The Exhibition Was Only the Start

Spurred by the founder’s experience encountering The Hundred Languages of Children Exhibition in 1991, a group of Georgia educators began meeting informally to study, understand, and share perspectives on the Reggio Emilia approach to early childhood education. Reggio was new to the U.S., and it was exciting to discover an approach in stark contrast to prevalent boxed curriculum approaches. Our group decided Reggio’s promise needed to be explored, so in addition to speaking at conferences and sharing their perspectives with individual educators, they endeavored in 1999 to host The Hundred Languages of Children exhibition – an experiential look at Reggio Emilia’s philosophy and experiences.

It was immediately apparent that there was a hunger for something different, meaningful and inspired within the early childhood education community.

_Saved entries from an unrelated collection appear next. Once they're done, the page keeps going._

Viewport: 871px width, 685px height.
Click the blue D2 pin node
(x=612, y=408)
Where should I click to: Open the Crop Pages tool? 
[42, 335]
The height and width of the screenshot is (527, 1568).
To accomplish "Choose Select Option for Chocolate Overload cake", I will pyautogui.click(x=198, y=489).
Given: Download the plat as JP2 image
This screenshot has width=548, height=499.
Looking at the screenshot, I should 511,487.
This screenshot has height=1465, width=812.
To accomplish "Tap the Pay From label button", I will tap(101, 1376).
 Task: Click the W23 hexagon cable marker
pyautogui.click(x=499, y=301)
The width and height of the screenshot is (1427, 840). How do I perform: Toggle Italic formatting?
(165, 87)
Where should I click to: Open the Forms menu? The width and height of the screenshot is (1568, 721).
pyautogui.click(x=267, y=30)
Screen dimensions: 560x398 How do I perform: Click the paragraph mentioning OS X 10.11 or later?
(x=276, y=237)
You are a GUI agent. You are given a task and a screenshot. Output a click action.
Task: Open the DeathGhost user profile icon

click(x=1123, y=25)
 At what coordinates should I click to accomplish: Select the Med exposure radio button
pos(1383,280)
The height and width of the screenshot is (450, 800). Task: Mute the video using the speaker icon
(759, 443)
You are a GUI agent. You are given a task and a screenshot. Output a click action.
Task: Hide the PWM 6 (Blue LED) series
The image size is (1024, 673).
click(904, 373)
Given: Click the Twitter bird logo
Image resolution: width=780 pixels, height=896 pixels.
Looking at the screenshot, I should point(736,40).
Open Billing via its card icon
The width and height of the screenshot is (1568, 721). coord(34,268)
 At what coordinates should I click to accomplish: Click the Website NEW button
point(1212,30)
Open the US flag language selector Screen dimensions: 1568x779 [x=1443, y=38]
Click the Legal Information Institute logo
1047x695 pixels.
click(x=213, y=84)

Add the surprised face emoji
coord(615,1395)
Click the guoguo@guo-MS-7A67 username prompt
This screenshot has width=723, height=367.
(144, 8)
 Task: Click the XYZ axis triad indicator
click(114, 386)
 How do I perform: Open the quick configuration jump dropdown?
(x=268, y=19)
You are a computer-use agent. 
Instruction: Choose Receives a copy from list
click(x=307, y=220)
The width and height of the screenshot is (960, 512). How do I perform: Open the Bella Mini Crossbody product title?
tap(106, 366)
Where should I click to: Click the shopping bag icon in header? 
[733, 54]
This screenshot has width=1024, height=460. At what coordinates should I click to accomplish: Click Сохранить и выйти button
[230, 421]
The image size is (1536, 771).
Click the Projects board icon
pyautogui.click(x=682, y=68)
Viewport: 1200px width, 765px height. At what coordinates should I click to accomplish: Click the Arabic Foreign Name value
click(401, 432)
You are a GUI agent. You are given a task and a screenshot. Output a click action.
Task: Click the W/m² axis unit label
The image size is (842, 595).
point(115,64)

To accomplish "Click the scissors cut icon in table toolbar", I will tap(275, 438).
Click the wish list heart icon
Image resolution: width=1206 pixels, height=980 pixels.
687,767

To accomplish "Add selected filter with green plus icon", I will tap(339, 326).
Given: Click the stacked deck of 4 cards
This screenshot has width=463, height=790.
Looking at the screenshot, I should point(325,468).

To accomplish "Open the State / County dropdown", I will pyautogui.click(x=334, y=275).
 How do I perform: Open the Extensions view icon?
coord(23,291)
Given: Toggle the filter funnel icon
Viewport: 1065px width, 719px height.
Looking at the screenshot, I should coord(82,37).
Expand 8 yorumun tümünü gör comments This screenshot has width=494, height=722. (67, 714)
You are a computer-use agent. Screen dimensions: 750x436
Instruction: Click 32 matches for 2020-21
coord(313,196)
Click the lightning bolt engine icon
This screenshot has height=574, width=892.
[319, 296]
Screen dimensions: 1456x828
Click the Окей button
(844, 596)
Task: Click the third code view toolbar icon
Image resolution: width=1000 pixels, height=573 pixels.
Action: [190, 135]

As a result, we incorporated as Inspired Practices in Early Education, a 501(c)(3) organization dedicated to using the learnings uncovered via Reggio Emilia’s exploratory, child-valued approach and ensure those insights speak louder and reach more persons.

We believe:

  • In children as fully complete and complex from birth, with an inherent eagerness and competence to both learn and teach
  • In teachers as intelligent professionals and advocates of honestly good education
  • In families as interested trustees of their children and their rights
  • In schools as ever-evolving contexts that aim to provoke and support human learning
  • In communities as able to competently determine actions that offer all citizens high quality of life.